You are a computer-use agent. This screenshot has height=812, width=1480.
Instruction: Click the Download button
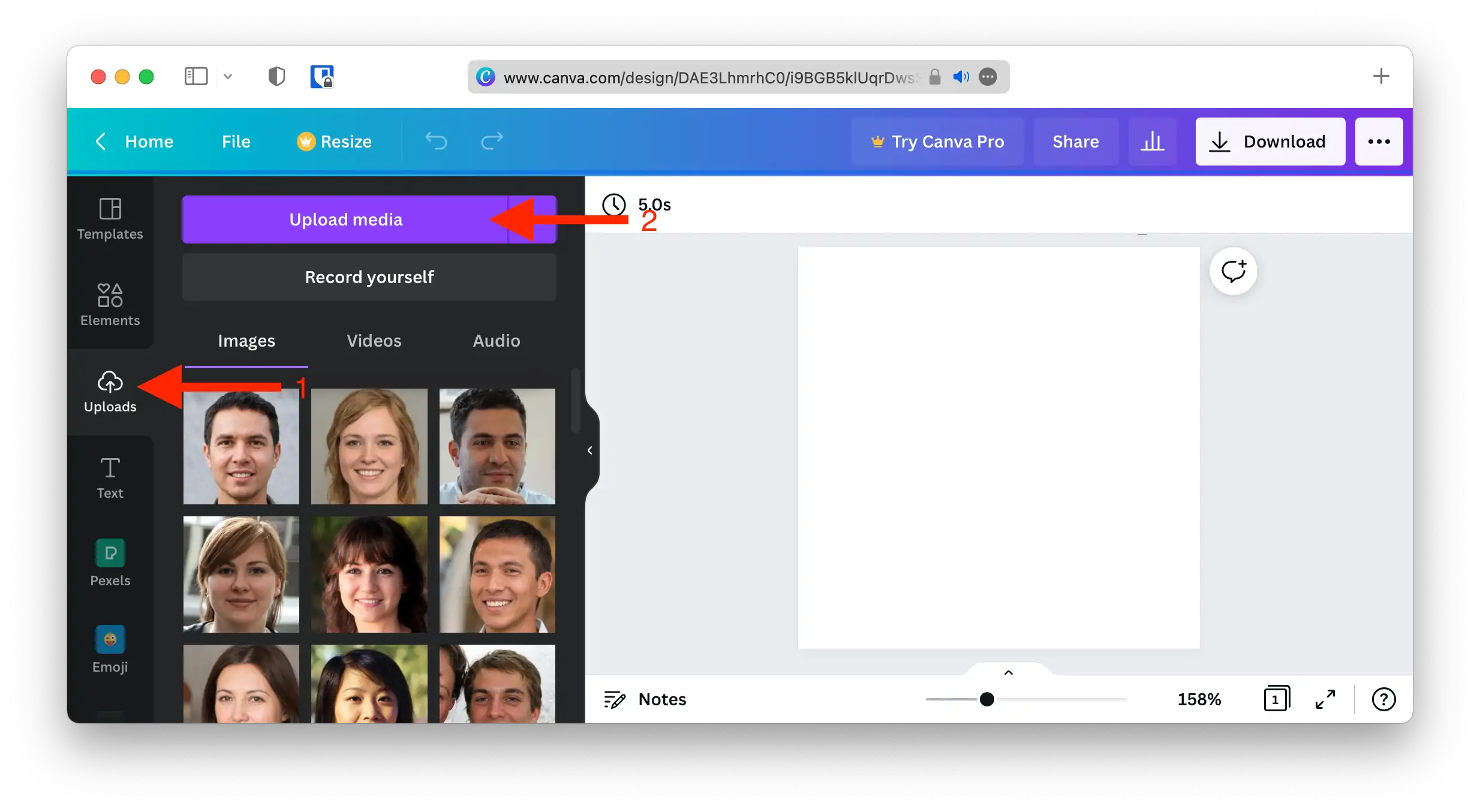click(x=1270, y=142)
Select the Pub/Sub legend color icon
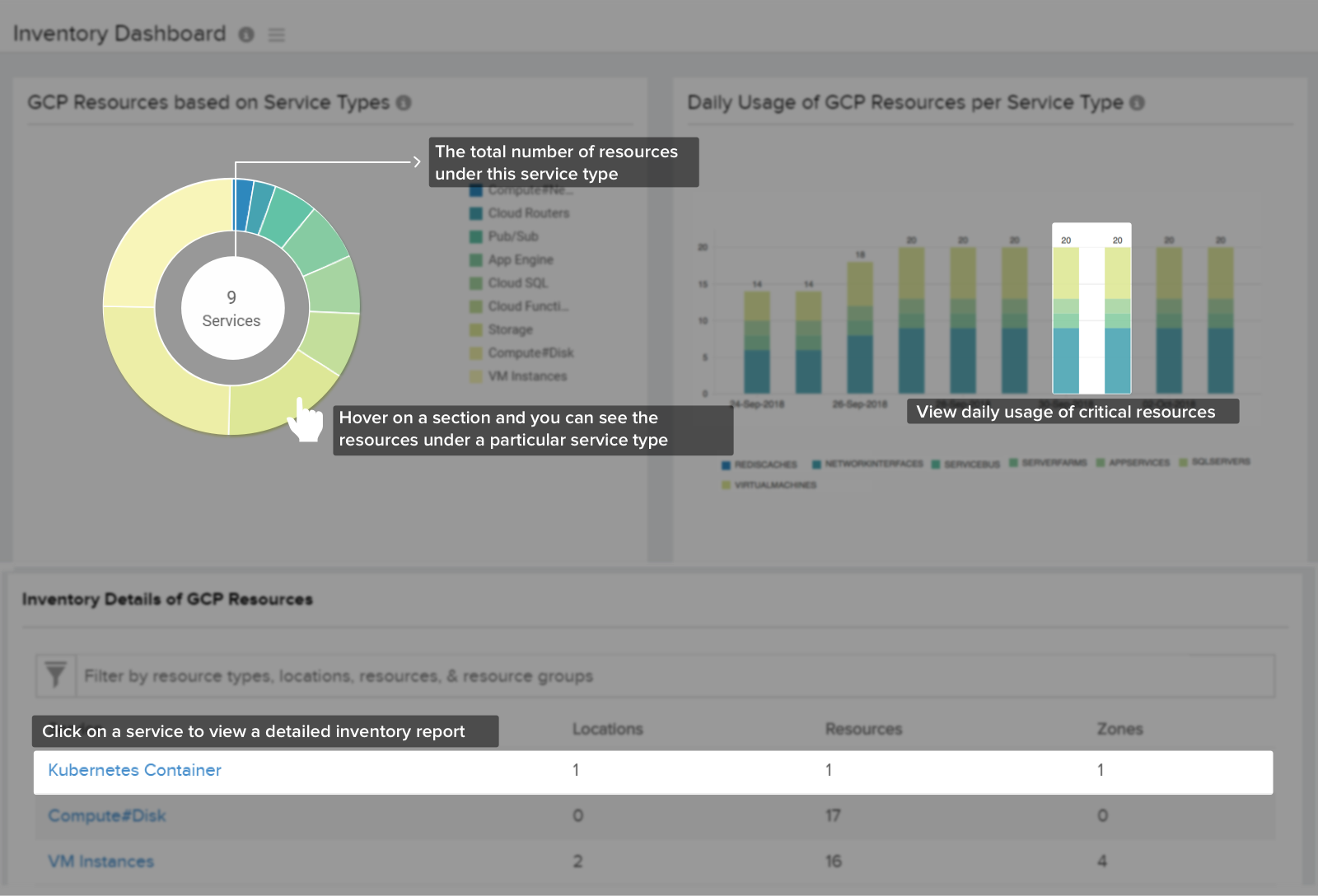Screen dimensions: 1318x896 [x=475, y=236]
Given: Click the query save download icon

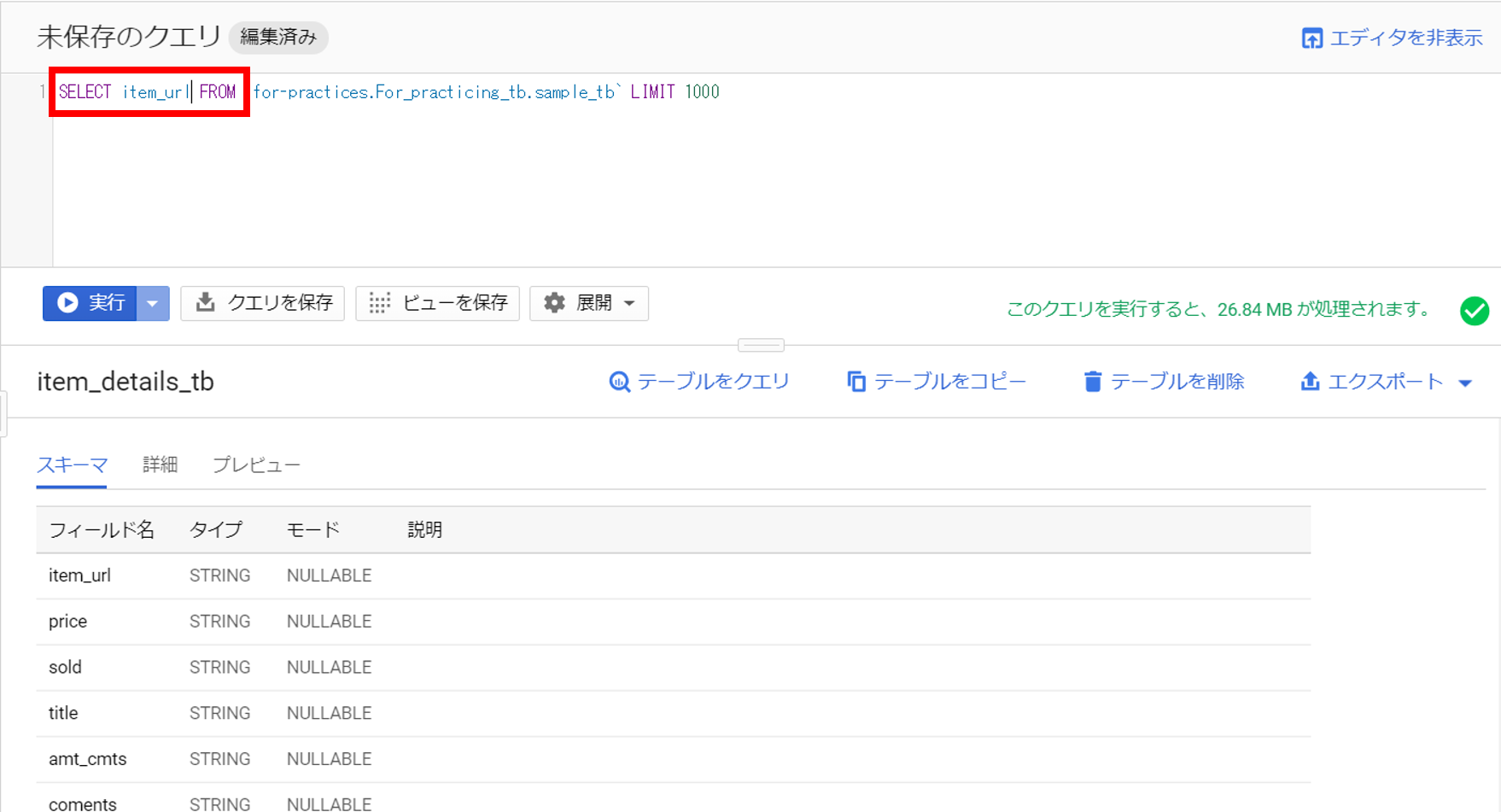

• • •

EXERCISE DIRECTIONS —
Transcribe every line from the records above without alteration, and leave out the images.

RESULT OF THIS EXERCISE —
You are a computer-use agent. This screenshot has height=812, width=1480.
Instruction: Click the Download button
click(x=1270, y=142)
Select the Pub/Sub legend color icon
Screen dimensions: 1318x896 [x=475, y=236]
Given: Click the query save download icon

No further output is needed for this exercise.